Del gruppo C fanno parte:
- Olanda
- Portogallo
- Svezia
- Svizzera
OLANDA
Gli ultimi anni sono stati grandiosi, per il calcio femminile olandese. E’ arancione l’ultima edizione degli Europei e tre anni fa il Mondiale è stato sfiorato, secondo posto dietro gli USA. Vivianne Medema, attaccante dell’Arsenal e stella della nazionale, guida la carica alla conquista del secondo titolo consecutivo. Impresa tutt’altro che impossibile, contando il primo posto nel girone A e il fattore psicologico che, da un po’ di tempo, si è mescolato alla fisicità e al talento delle giocatrici di coach Mark Parsons. Probabile primo posto, e se anche non fosse, ci si aspetta bel gioco e bei goal.
PORTOGALLO
Che storia quella del Portogallo agli Europei: presente alla prima edizione del 1984, è stata a lungo assente per poi tornare a disputare una fase finale solamente nell’ultima edizione del 2017. Sostituisce la Russia, squalificata per noti motivi. Il 4-3-3 made in Portogallo caratterizza anche la formazione femminile, ed è sull’offensività (mancata durante le qualificazioni) che contano i tifosi portoghesi per sperare, contro ogni pronostico, di approdare almeno allo step degli ottavi. Una partita alla volta, senza sprecare l’occasione concessa.
SVEZIA
Non ci fosse stata l’Olanda, si sarebbe respirata un’aria estremamente serena in casa Svezia. L’esperienza c’è, dopo quattro partecipazioni a fasi finali del torneo e la vittoria della prima storica edizione. La squadra è solida, fra nuove leve e giocatrici di esperienza, e la compattezza del gruppo gli ha permesso di qualificarsi come prima del girone F. Da non sottovalutare mai, tantomeno quando la palla è fra i piedi di Fridolina Wolfo, attaccante ex Wolfsburg che ora rende felici i tifosi del Barcellona (9 gol e 10 assist in 26 presenze).
SVIZZERA
Basterà arrivare ai quarti di finali per raggiungere il miglior risultato della nazionale svizzera ad un Europeo.
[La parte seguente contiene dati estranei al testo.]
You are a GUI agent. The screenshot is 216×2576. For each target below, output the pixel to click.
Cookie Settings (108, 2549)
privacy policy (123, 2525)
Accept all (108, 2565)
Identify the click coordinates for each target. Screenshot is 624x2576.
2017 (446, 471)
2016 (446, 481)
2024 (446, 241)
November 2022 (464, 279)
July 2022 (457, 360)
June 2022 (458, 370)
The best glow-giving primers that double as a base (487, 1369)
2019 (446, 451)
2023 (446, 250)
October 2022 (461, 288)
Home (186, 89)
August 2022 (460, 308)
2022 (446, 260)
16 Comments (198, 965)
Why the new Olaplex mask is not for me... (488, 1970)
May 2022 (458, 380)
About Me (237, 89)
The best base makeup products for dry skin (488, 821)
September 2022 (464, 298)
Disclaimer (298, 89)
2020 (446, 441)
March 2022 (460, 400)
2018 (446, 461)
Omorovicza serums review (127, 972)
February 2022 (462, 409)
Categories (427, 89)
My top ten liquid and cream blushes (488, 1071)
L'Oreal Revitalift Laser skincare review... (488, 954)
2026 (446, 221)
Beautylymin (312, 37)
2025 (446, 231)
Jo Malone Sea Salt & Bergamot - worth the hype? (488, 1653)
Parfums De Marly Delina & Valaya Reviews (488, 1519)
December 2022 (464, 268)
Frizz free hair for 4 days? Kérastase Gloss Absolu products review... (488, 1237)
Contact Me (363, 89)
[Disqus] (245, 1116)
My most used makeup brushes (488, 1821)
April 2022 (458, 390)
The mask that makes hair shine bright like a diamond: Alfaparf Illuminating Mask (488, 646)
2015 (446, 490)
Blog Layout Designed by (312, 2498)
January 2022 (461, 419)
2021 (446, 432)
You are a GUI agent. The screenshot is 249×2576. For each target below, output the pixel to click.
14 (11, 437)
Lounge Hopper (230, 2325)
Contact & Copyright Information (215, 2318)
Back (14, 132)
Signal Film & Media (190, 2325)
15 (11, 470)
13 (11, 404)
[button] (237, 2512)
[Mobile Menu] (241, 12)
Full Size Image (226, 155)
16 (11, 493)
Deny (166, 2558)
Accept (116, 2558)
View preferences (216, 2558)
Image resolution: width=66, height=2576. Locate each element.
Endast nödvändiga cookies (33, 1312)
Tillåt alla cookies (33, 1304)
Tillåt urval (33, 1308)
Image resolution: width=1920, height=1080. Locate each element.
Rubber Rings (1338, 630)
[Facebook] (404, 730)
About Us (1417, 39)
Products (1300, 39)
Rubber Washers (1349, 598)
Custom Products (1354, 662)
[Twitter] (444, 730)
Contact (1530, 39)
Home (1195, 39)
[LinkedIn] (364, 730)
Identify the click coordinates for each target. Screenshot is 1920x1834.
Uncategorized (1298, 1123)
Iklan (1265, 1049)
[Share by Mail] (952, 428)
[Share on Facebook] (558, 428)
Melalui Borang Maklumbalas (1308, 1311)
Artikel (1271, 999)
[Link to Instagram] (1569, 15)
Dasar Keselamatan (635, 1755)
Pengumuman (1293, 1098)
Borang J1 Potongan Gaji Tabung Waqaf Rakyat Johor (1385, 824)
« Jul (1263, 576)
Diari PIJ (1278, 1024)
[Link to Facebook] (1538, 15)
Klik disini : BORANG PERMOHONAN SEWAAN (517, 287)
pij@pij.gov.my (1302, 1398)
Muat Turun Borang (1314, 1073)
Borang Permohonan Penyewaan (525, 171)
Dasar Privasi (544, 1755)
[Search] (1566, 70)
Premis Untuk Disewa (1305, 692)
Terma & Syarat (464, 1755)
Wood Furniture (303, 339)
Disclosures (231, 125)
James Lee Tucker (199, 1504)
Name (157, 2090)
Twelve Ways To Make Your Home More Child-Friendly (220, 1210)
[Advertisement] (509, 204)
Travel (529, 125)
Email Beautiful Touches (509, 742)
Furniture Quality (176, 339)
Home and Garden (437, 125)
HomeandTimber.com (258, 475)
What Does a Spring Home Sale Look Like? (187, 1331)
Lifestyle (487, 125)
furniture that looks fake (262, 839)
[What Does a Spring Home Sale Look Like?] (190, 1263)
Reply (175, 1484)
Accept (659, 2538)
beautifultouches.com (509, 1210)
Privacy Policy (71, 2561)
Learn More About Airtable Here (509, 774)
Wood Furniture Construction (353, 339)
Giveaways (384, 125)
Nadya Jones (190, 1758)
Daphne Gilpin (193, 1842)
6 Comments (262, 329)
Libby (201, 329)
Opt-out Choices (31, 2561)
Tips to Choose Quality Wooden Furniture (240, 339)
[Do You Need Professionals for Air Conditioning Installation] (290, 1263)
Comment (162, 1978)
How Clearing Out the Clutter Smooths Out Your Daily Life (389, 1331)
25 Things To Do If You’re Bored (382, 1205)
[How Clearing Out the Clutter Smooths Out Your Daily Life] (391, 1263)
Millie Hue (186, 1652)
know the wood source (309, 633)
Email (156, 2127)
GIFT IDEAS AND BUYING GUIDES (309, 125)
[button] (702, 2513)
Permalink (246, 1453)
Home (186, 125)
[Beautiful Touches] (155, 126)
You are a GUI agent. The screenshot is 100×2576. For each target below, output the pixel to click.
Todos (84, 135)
La prima partecipazione alla fase finale del torneo sa di conquista per le ragazze allenate da Nils Nielsen. Un gruppo C che certamente non le vede favorite, contando l’esperienza e la condizione delle avversarie, ma crederci è d’obbligo. Una piccola stella gestisce il centrocampo: la giovanissima Riola Xhemaili, 19 anni, sulla quale si consiglia di tenere gli occhi puntati. L’augurio è che questi palcoscenici possano diventare sempre più familiari per le nazionale d’oltralpe.